Their analysis revealed that the odds ratio of developing severe neurological deficits (NIHSS>10) when comparing the reference group (INR <1.5) with the INR of 1.50-1.99, and ≥2.00 groups, were 0.43 (95% CI, 0.43–1.00;), and 0.41 (95% CI, 0.20–0.83), respectively. Furthermore, the odds ratio of developing poor functional outcome (mRS ≥4) was 0.2 (95% CI, 0.06–0.55) in patients with INR ≥2.00 compared to the INR <1.5 group. They concluded that the severity of neurological deficits were inversely associated with INR on admission.

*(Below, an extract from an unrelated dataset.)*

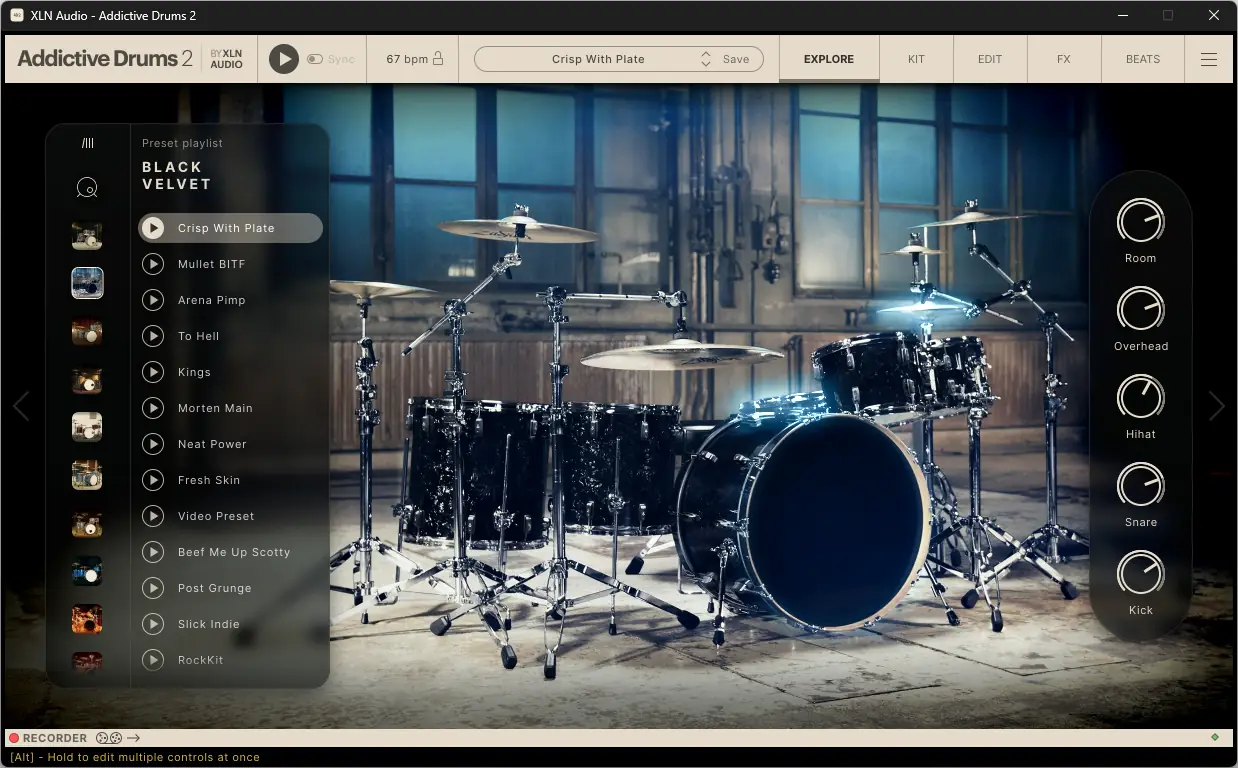
Task: Open the hamburger menu
Action: tap(1208, 58)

This is certainly good news, in terms of prognosis, for acute stroke patients that present to the hospital with an INR of ≥2.00, especially since tPA is contraindicated in this group. But how about the unfortunate patients that present with an INR of 1.50-1.99? According to this study, although their NIHSS at admission is expected to be relatively low, their functional outcome will not differ from those who present with an INR of <1.50. This begs the question of whether one should treat this population with tPa, which highlights a significant shortcoming in this study; the authors should have compared a cutoff INR of 1.7. The 2013 guidelines for use of tPA precludes patients with an INR ≥ 1.7. Assuming the authors administered tPA based on these guidelines, this may explain why functional outcome was not significant in patients that presented with INR of 1.50-1.99. It would be interesting to compare functional outcome in patients that presented with an INR of ≥1.7, as this may lead to a change in future tPA-administration guidelines.

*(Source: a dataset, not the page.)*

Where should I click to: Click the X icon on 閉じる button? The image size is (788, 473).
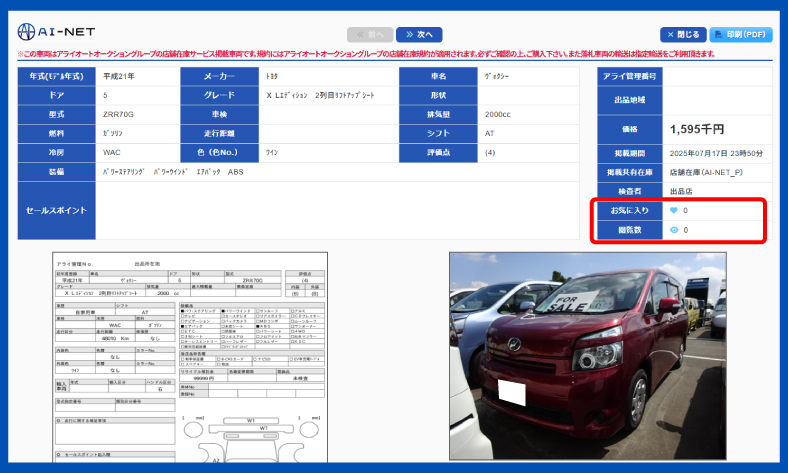click(670, 34)
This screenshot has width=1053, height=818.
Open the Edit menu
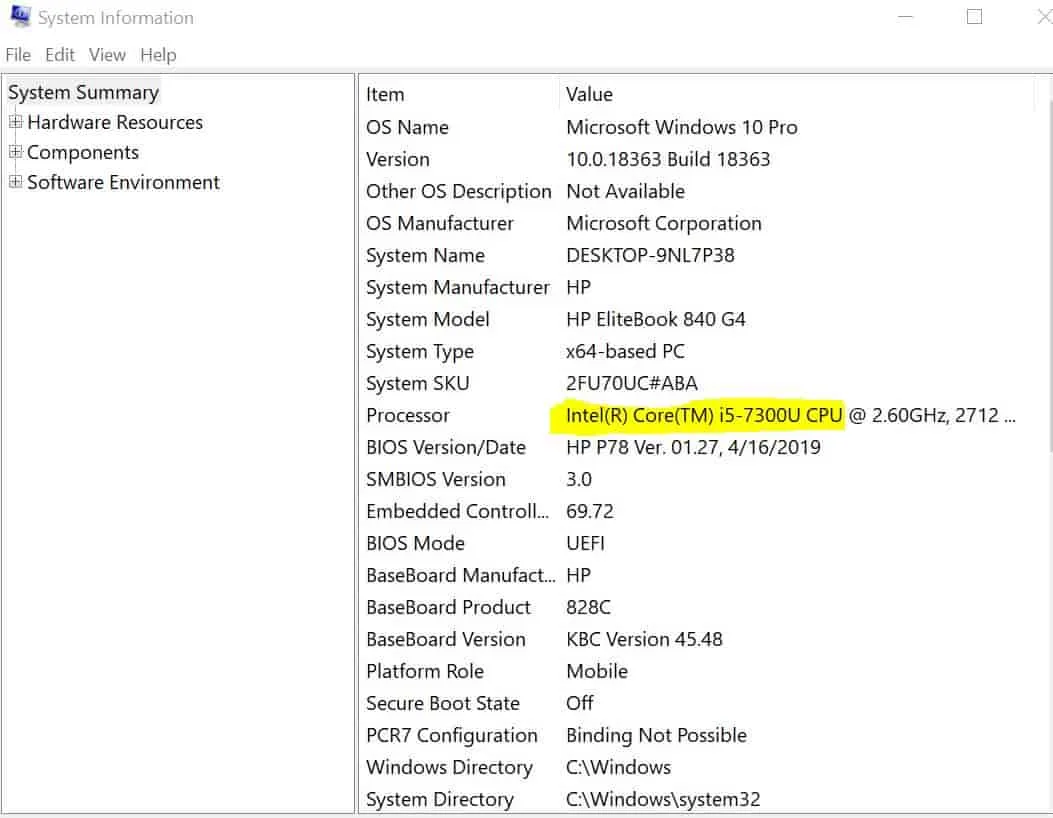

Furthermore, the data suggests a possible oversight of the authors in making additional valuable conclusions. Their data revealed that a significant number of patients were bridged with heparin. They also revealed that gastrointestinal bleeding occurred in 11 patients with PT-INR <2.0, whereas no patient with PT-INR ≥2.0 developed it. Furthermore symptomatic hemorrhagic infarction occurred in 27 patients with PT-INR <2.0 and one patient with PT-INR ≥2.0. Assuming they applied the standard North American practice of bridging patients who’s INR <2.0, they could have provided an odds ratio of bleeding complication when patients are bridged with heparin. I guess for this we will have to defer to the results of the BRIDGE Study.